=== Exercise inputs ===

=======

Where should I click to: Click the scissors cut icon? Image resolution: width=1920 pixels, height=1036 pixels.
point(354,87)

=======

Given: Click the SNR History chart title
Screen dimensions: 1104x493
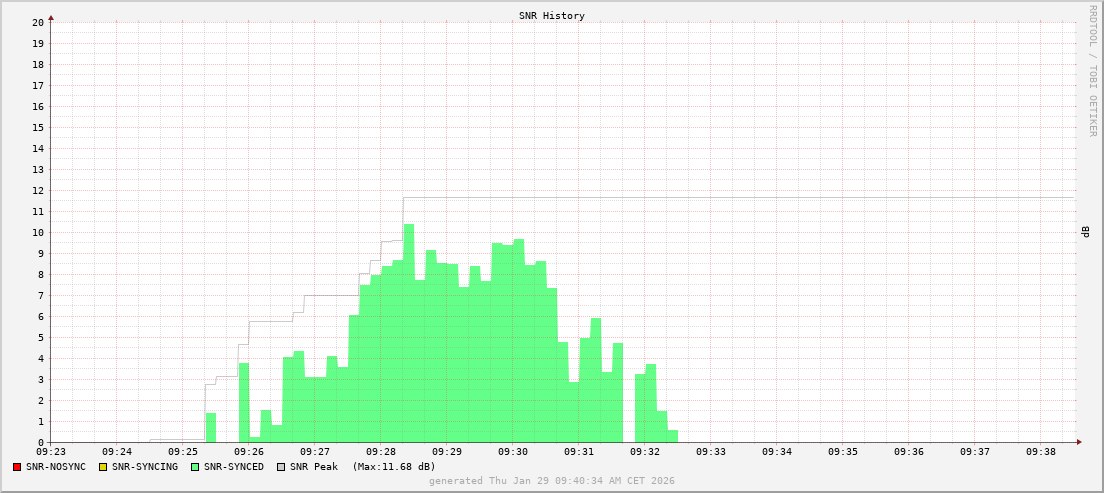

=======

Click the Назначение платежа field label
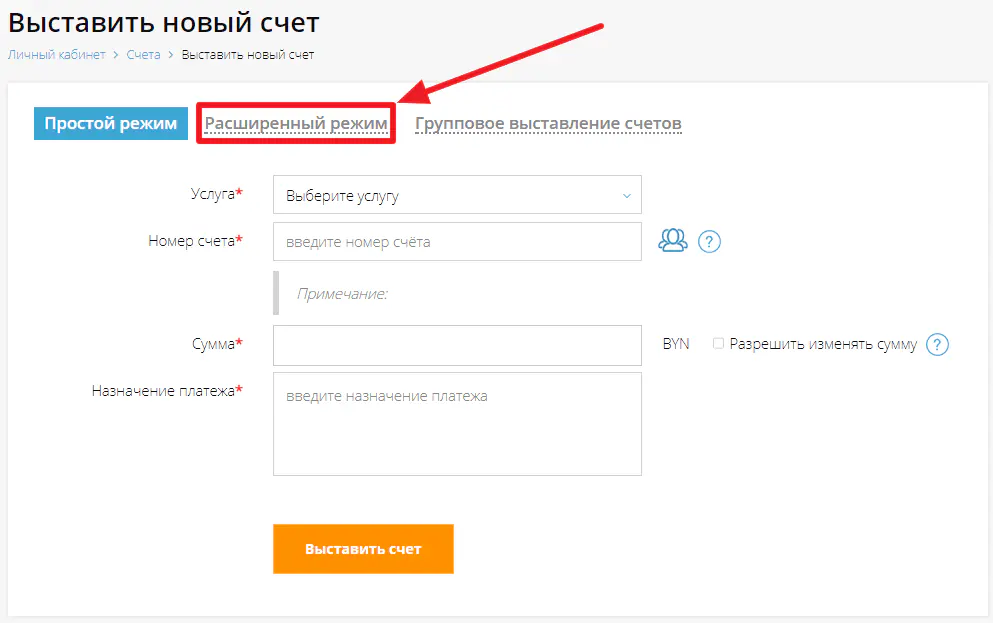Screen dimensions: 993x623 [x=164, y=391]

=======

Print again the lines of the entries above that fall between the line holding "Given: Click the SNR History chart title" and the line holding "Screen dimensions: 1104x493", inclusive, exactly as they stand.

=== Solution to the exercise ===
Given: Click the SNR History chart title
Screen dimensions: 1104x493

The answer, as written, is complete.